#### Work request
Everything from the line containing "1568x677 pixels. At" to the last line of the material below must be retyped exactly, both ends included; skip the pictures.
= = = =
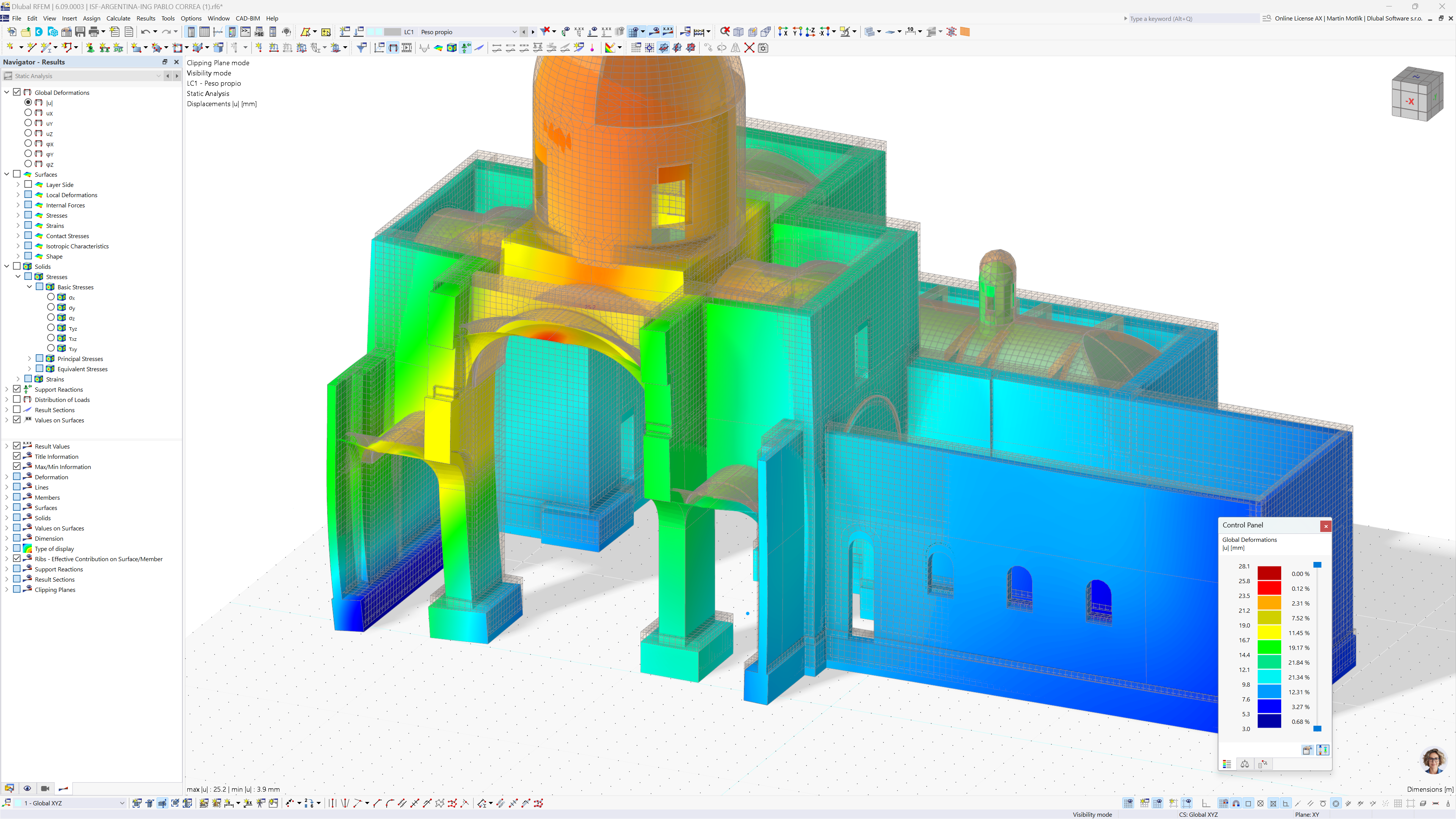1456x819 pixels.
Task: Click the keyword search input field
Action: (1192, 19)
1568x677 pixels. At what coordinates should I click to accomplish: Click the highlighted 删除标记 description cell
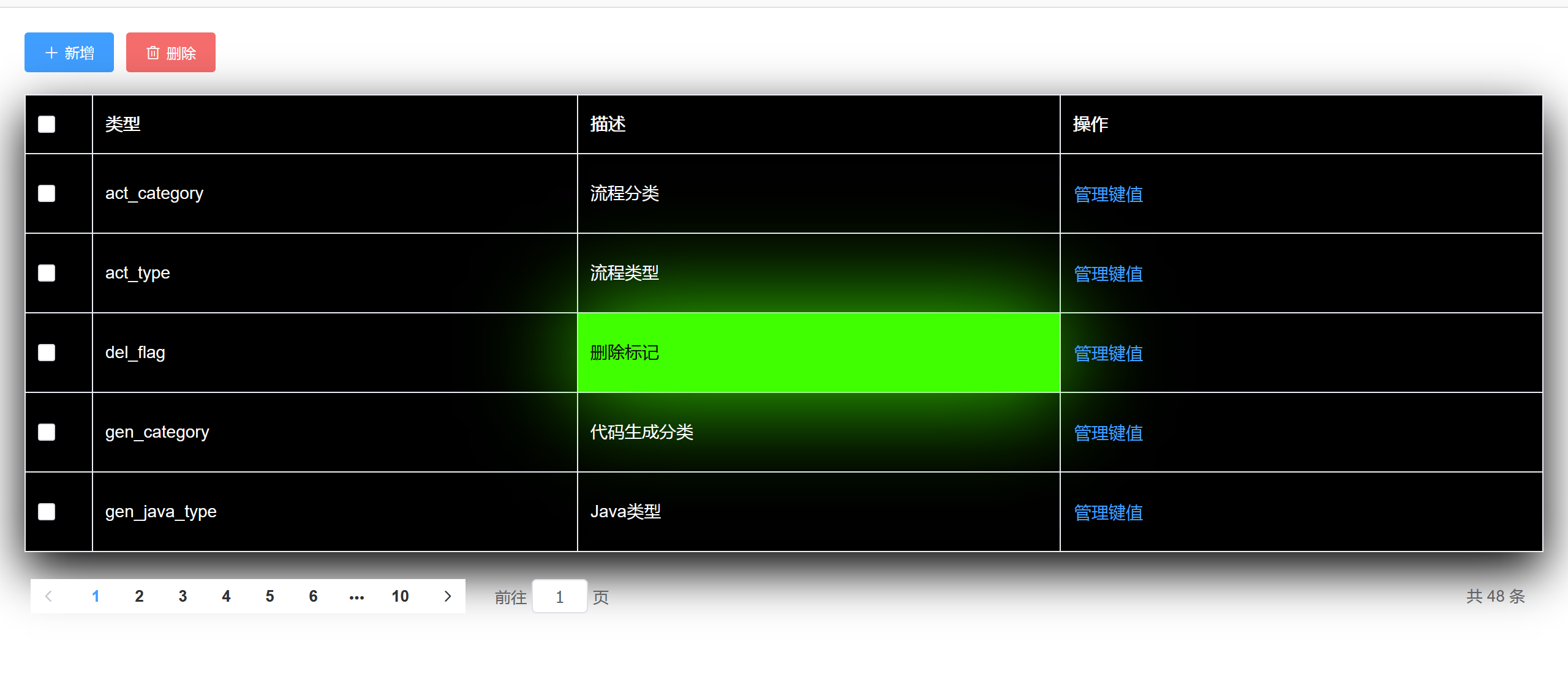818,353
= = = =
#### The answer
1568x677 pixels. At what coordinates should I click to accomplish: Click the highlighted 删除标记 description cell
818,353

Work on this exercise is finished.